Intervention de Yves Détraigne

Réunion du 2 juin 2016 à 14h30
Réforme de la prescription en matière pénale — Discussion d'une proposition de loi dans le texte de la commission

Photo de Yves DétraigneYves Détraigne :

Madame la présidente, monsieur le garde des sceaux, mes chers collègues, c’est parce que cette réforme en matière de prescription pénale est tout à fait cruciale pour notre système judiciaire que j’aurais aimé pouvoir vous parler du fond et partager avec vous nos convictions sur ce sujet. Malheureusement, dans un tel contexte, je ne pourrai pas le faire autant que je l’aurais souhaité, autant que nous l’aurions tous souhaité, si j’en crois ce qui vient d’être dit.

Les conditions dans lesquelles ce texte, pourtant si important, nous arrive sont fondamentalement discutables.

Lors de la réunion de la commission, notre rapporteur a nous a confié en toute honnêteté qu’il ne lui avait pas été possible d’étudier sereinement cette proposition de loi dans les délais que le Gouvernement a laissés au Sénat.
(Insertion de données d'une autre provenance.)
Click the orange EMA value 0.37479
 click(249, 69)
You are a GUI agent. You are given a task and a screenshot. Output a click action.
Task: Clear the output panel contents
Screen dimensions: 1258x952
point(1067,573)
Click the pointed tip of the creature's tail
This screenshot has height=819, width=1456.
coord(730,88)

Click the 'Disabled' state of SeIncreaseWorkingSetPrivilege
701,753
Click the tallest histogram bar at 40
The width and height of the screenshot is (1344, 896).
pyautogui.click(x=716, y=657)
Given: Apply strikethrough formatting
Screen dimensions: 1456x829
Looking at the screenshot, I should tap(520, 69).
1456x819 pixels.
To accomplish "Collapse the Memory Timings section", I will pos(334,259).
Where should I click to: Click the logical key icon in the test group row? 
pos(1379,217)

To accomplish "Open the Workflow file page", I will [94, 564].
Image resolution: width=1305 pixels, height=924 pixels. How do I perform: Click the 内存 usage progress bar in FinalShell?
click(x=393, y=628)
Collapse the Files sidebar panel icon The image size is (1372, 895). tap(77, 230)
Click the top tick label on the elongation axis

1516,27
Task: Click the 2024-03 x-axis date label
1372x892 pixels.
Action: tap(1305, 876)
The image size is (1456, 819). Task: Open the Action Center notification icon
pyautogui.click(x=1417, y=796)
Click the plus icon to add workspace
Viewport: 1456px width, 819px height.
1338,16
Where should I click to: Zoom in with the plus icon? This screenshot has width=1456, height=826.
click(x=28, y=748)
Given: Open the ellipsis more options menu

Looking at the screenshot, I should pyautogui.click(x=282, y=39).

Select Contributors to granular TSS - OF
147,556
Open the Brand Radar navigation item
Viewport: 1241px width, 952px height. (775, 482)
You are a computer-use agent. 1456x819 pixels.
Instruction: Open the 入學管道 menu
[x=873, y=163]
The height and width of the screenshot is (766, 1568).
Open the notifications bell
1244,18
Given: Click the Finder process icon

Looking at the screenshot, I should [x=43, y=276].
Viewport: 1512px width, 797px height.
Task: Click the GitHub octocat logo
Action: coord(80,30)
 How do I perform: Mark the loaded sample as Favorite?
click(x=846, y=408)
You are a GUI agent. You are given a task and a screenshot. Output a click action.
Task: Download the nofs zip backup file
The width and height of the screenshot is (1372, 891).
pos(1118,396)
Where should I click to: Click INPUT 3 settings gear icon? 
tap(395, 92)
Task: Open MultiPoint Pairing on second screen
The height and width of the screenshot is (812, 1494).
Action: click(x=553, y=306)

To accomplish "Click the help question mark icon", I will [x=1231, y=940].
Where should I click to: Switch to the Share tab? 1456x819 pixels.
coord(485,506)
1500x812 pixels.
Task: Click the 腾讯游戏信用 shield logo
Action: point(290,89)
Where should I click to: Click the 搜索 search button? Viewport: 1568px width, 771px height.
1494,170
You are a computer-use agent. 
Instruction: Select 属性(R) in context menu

En effet, un texte tel que celui-ci est tout à fait crucial. Il ne s’agit nullement d’un simple ajustement technique.

Modifier les conditions de la prescription pénale, c’est toucher au cœur même de notre système de justice. J’irai plus loin : modifier les conditions de la prescription pénale, c’est toucher à l’organisation même de notre vie sociale. Et j’ai la conviction que l’on ne peut s’y risquer qu’avec une main tremblante. La précipitation avec laquelle le texte a été voté à l’unanimité à l’Assemblée nationale me laisse – nous laisse ! – songeur…

Le renvoi à la commission que nous sollicitons devrait donc nous laisser le temps d’étudier sereinement cette proposition de loi. Le Sénat doit pouvoir poser une analyse raisonnée et modérée pour parvenir à rendre cette réforme juste et équilibrée. Nous ne devons pas, je le répète, nous précipiter, et ce n’est qu’à cette condition que nous aurons bien fait notre travail.

Pour autant, laissez-moi vous dire quelques mots sur le fond et sur ce que sont nos convictions sur le texte aujourd'hui soumis à notre assemblée.

Dans cet univers où tout s’accélère, où internet pose la question de la suspension du droit à l’oubli, l’extension des délais de prescription pose, je le pense, une question similaire. Le droit à l’oubli est indéniablement un outil qui concourt à la pacification de notre société. Il est parmi les fondements de ce qui rend notre vivre ensemble possible, de ce qui nous permet de faire société.

À l’heure où notre société n’en finit plus de perdre ses repères, au moment où naît et prospère le doute quant à la capacité de nos institutions à maintenir la stabilité, affaiblir cette notion essentielle qu’est le droit à l’oubli, c’est prendre le risque de déstabiliser encore notre société. J’en ai la conviction : il est tout à fait sain de ne pas chercher systématiquement à réveiller ce que le temps a apaisé. C’est même indispensable.

Pour ces raisons, il me semble nécessaire de prendre le temps de la réflexion. De même, l’analyse approfondie de l’étude de droit comparé qui a été sollicitée par la commission mérite d’être faite dans les meilleures conditions possibles.

De façon plus concrète, ce texte est porteur d’éléments qui doivent être discutés. En particulier, l’argument, souvent présenté comme un argument d’autorité, selon lequel le progrès – indéniable – des techniques doit ouvrir la voie à une extension de la prescription, est discutable, techniquement et moralement.

Il est discutable techniquement parce que les progrès permettent aussi de découvrir plus immédiatement d’éventuelles preuves. Il l’est moralement parce que cela n’est pas une raison suffisante pour remettre en cause le fait que les crimes doivent un jour être prescrits.

Enfin, il nous semble bon de modifier d’autres éléments du texte. Nous pensons ainsi qu’il est impossible d’admettre que la partie civile puisse se substituer au parquet pour interrompre les prescriptions, comme le prévoit actuellement le texte.

Vous l’avez compris, nous pensons que de nombreux points de cette réforme doivent être discutés et, le cas échéant, amendés. Nous avons le devoir de rendre ce texte juste et équilibré, ce qu’il ne nous sera possible de faire qu’avec le temps incompressible de l’analyse, de la discussion et de la réflexion.

Aussi, comme nous l’avions annoncé lors de la réunion de la commission, il nous paraît indispensable, pour l’instant, de renvoyer ce texte en commission.